● **Working data**:
• • • •
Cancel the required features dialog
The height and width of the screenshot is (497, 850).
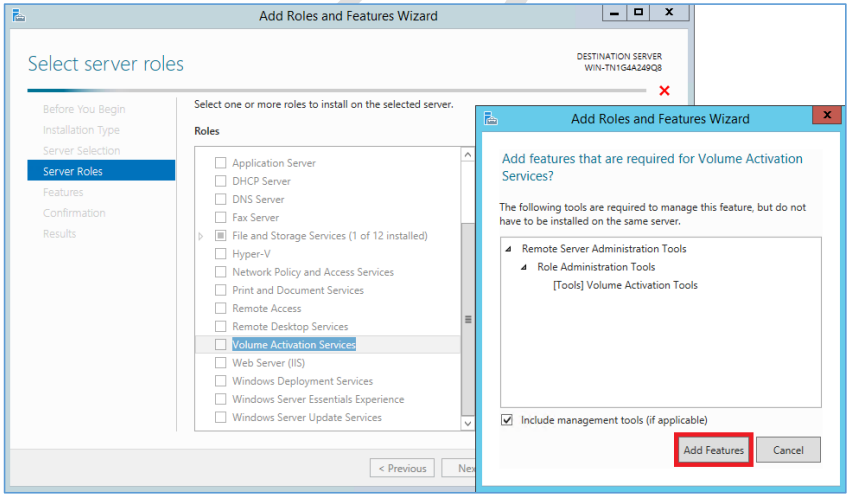point(788,450)
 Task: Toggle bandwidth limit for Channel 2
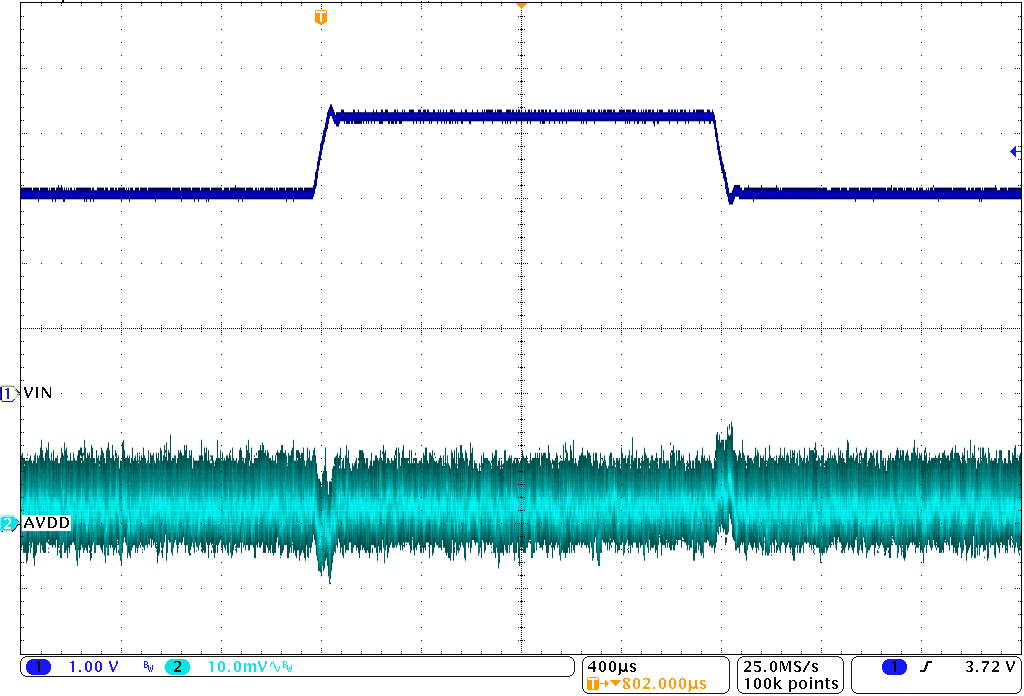coord(288,665)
• • • •
● **Exercise details**:
Omit the pictures and print the listing exactly.

● **Answer area**:
Cancel the required features dialog
The height and width of the screenshot is (497, 850).
point(788,450)
 Task: Toggle bandwidth limit for Channel 2
coord(288,665)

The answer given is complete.